En este recorrido, el cuerpo femenino es abordado como material maleable: se deforma, se disciplina, se medicaliza, se hiere. Uno de los puntos más radicales del film es la escena en la que Elvira decide ingerir un huevo de tenia con la promesa de adelgazar. La enfermedad como vía hacia la belleza. El interior del cuerpo se vuelve sonoro —crujen los intestinos, supuran las heridas— y el diseño de la sonoridad transforma las inseguridades en ecos parasitarios.
Elvira es una figura trágica, no por lo que le sucede, sino por lo que está dispuesta a hacerse a sí misma. Su madre funciona como agente reproductor del mandato social: moldea a su hija, la impulsa al sacrificio, legitima el dolor. El monstruo que Elvira encarna al final no es una anomalía, sino el resultado lógico de un sistema que convierte los cuerpos en herramientas de seducción, competencia y subsistencia. En ese punto, la película se desmarca incluso de las lecturas más conocidas del “body horror” femenino: no hay aquí deseo de libertad, ni venganza contra el canon. Solo sometimiento absoluto, llevado hasta su forma más extrema.

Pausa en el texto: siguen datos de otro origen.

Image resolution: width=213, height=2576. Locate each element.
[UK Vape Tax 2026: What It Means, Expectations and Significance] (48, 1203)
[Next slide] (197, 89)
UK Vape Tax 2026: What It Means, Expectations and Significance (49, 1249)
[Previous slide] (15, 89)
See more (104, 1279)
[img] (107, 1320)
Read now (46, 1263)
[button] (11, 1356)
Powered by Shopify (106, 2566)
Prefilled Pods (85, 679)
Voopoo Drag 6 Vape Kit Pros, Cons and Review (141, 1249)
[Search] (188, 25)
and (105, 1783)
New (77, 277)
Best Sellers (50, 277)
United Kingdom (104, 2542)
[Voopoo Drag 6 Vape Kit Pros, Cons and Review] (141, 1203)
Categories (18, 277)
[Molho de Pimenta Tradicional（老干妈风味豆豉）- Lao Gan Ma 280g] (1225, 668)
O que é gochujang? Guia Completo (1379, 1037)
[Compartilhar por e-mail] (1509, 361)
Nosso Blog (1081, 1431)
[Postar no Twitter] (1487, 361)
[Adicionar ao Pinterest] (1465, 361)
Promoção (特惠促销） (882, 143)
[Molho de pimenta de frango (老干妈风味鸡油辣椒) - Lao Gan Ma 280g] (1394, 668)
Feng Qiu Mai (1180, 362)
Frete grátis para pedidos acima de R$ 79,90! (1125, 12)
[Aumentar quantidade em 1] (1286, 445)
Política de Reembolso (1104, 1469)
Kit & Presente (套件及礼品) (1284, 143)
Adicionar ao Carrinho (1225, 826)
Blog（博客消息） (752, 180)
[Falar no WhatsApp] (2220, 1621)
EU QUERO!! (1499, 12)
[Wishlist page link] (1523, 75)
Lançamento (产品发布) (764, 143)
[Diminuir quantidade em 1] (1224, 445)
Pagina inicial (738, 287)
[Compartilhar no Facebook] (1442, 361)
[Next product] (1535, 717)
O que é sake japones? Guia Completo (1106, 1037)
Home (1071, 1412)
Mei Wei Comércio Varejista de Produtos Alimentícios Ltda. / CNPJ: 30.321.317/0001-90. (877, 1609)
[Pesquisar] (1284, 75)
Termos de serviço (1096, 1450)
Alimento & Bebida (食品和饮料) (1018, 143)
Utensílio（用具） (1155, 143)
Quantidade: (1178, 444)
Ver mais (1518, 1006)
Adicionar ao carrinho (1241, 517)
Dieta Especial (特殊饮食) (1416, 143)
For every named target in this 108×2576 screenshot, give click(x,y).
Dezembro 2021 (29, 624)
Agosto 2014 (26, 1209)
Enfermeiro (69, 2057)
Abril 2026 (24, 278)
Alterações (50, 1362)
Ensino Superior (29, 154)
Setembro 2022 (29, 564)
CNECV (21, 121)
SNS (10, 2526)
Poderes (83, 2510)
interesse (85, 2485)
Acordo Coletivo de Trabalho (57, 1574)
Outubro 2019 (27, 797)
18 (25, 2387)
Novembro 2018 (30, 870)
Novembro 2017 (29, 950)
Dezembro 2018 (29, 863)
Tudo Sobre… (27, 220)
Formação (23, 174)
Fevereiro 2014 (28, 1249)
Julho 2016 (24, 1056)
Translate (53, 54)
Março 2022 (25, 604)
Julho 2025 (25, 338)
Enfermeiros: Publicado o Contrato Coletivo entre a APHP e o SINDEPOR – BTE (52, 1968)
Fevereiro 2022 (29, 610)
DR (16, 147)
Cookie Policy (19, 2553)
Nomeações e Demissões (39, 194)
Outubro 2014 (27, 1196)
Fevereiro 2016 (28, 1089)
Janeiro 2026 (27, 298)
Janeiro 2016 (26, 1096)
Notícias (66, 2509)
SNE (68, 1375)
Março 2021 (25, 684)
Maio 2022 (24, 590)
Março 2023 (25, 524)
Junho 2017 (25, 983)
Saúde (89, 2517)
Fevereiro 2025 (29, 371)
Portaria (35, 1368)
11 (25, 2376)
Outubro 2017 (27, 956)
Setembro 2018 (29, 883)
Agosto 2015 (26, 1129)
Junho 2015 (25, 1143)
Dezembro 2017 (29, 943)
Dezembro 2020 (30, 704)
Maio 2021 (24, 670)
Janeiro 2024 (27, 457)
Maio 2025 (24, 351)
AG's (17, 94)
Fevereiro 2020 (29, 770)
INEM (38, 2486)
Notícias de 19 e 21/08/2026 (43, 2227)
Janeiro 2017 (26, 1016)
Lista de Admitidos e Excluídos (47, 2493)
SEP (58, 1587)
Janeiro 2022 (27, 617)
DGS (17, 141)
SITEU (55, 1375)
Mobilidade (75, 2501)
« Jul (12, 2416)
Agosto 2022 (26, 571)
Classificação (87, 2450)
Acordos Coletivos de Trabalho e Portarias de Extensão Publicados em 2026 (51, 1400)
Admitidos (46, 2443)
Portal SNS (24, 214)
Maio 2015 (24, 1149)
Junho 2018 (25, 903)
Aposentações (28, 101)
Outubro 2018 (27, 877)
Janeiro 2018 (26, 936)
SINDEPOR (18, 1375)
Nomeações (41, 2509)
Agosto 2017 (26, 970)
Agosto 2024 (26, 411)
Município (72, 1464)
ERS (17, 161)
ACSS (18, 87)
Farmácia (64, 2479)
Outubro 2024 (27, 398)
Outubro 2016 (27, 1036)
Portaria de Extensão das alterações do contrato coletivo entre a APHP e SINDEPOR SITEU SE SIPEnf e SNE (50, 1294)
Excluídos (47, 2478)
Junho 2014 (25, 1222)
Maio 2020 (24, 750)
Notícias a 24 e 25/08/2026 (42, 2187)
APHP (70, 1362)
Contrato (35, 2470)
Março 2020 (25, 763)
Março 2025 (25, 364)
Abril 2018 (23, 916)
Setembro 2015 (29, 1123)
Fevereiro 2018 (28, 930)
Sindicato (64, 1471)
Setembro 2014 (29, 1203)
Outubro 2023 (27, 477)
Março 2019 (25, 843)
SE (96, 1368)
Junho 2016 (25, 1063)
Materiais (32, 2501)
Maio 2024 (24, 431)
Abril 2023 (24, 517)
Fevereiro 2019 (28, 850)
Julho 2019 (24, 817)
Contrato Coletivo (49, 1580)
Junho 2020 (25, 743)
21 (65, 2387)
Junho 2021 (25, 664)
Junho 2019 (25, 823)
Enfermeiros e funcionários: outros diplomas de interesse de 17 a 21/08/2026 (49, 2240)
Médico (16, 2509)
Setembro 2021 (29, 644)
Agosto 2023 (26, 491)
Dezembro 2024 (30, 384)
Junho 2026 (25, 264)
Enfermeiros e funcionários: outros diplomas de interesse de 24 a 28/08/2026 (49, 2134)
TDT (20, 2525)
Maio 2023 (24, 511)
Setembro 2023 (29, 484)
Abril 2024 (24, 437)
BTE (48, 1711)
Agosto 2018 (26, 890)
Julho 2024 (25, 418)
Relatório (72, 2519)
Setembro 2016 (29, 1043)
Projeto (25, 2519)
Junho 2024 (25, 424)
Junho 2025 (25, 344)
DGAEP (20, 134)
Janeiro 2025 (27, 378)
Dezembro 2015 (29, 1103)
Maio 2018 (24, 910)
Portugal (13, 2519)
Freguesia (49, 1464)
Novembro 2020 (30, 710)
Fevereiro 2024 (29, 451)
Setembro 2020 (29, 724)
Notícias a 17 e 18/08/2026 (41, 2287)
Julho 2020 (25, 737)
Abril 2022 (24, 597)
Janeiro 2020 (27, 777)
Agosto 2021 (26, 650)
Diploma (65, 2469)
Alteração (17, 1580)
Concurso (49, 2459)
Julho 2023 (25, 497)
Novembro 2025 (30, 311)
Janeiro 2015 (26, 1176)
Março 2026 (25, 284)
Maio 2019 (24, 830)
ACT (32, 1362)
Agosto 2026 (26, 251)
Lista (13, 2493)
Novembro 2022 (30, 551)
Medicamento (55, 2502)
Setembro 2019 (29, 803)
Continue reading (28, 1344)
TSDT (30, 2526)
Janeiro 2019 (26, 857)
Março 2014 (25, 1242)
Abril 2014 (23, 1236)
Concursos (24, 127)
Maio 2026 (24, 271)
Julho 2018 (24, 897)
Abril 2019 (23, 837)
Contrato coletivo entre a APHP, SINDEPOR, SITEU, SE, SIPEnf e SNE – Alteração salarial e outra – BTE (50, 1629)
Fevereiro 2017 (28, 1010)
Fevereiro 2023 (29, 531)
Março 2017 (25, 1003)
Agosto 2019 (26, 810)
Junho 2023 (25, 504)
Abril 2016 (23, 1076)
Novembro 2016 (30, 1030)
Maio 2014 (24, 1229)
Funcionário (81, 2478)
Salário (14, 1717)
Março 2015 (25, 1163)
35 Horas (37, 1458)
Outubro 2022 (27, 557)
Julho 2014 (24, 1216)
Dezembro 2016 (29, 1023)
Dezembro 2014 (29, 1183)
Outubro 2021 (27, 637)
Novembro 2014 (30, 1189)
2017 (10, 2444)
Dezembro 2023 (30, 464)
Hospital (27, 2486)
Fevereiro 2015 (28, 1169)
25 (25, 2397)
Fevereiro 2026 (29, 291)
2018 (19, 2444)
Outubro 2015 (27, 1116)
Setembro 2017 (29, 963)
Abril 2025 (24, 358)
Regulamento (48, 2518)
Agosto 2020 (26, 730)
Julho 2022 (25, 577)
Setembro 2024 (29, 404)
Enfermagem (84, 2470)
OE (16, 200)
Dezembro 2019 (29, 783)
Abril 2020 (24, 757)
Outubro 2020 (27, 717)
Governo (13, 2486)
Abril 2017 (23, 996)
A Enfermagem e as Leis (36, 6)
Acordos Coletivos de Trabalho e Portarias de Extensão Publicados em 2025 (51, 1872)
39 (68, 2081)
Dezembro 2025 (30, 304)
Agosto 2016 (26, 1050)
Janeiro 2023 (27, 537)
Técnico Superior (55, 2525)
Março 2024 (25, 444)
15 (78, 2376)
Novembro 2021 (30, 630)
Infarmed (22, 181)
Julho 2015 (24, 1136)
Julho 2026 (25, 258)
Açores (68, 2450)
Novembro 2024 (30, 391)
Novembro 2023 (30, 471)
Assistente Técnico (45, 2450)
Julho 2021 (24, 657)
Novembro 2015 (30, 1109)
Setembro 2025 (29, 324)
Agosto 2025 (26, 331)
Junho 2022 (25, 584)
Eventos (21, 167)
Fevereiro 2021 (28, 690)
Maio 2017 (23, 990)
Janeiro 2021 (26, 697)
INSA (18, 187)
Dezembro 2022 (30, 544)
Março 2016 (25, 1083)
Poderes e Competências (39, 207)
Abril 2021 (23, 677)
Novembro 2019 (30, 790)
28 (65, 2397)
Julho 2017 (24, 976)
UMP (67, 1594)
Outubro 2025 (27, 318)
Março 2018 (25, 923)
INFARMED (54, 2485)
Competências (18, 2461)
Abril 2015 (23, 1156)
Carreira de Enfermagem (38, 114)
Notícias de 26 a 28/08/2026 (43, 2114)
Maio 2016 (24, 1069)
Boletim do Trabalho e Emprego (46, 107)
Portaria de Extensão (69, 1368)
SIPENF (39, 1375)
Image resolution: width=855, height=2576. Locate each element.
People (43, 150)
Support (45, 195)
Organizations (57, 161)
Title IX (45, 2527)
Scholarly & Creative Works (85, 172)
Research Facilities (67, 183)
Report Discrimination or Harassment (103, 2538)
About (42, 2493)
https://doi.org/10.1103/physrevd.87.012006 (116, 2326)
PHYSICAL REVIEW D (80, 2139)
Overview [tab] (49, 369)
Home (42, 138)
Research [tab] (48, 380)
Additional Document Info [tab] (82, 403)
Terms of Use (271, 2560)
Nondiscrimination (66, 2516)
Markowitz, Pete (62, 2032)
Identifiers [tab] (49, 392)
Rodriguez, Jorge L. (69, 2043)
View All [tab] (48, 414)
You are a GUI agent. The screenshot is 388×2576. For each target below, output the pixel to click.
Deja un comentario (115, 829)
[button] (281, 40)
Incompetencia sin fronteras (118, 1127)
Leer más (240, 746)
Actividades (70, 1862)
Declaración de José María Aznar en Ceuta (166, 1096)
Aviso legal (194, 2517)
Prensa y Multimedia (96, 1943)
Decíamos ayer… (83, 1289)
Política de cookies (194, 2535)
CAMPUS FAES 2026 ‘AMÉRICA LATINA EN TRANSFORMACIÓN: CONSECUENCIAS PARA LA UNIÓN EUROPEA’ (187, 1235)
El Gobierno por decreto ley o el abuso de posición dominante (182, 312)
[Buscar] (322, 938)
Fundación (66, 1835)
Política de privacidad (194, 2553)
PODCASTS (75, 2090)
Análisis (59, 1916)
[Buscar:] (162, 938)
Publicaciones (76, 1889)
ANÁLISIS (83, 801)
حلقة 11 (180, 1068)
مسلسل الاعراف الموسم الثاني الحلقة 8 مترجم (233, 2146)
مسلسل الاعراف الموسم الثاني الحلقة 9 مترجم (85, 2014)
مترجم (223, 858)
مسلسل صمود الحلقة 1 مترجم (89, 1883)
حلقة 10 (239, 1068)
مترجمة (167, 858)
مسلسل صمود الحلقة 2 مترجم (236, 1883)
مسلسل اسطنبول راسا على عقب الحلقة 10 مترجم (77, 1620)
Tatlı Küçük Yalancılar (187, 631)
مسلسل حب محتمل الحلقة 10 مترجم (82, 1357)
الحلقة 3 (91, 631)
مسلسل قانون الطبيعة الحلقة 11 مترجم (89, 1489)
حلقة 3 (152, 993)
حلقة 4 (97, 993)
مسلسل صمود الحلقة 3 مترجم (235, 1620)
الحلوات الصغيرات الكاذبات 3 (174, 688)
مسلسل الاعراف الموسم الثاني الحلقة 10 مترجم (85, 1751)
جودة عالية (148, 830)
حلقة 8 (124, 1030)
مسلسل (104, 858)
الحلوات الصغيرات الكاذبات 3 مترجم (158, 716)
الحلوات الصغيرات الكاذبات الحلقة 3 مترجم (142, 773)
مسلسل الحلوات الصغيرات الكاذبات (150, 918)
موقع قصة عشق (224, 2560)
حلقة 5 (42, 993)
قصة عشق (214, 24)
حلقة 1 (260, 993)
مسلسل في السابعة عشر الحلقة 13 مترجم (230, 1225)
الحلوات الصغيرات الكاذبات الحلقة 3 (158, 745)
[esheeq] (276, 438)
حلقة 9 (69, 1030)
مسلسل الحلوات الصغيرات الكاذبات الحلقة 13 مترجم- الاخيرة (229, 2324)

A pesar de algunos recursos formales cercanos al humor y a lo caricaturesco —zooms exagerados, música retro con sintetizadores, encuadres grotescos—, la película nunca permite un distanciamiento irónico. La experiencia estética es incómoda porque lo grotesco no está al servicio de la risa ni del comentario: está al servicio de una experiencia sensorial que obliga a habitar el cuerpo con dolor. La escena de la rudimentaria cirugía de nariz es increíblemente cruda y la vemos con los ojos entrecerrados imaginando el dolor que podría generar. Ni hablar de la costura ocular para implantar pestañas más largas y atractivas. Incluso en los escasos momentos de ternura, como la risa compartida entre hermanas, el film no ofrece alivio. Lo que sigue es caos.
The Ugly Stepsister se atreve a mucho por no decir: a todo. Lo más perturbador no es su violencia gráfica, sino su negativa a domesticar esa violencia para volverla mensaje. No hay moraleja. Solo restos. Y en ellos, la belleza aparece no como promesa, sino como amenaza.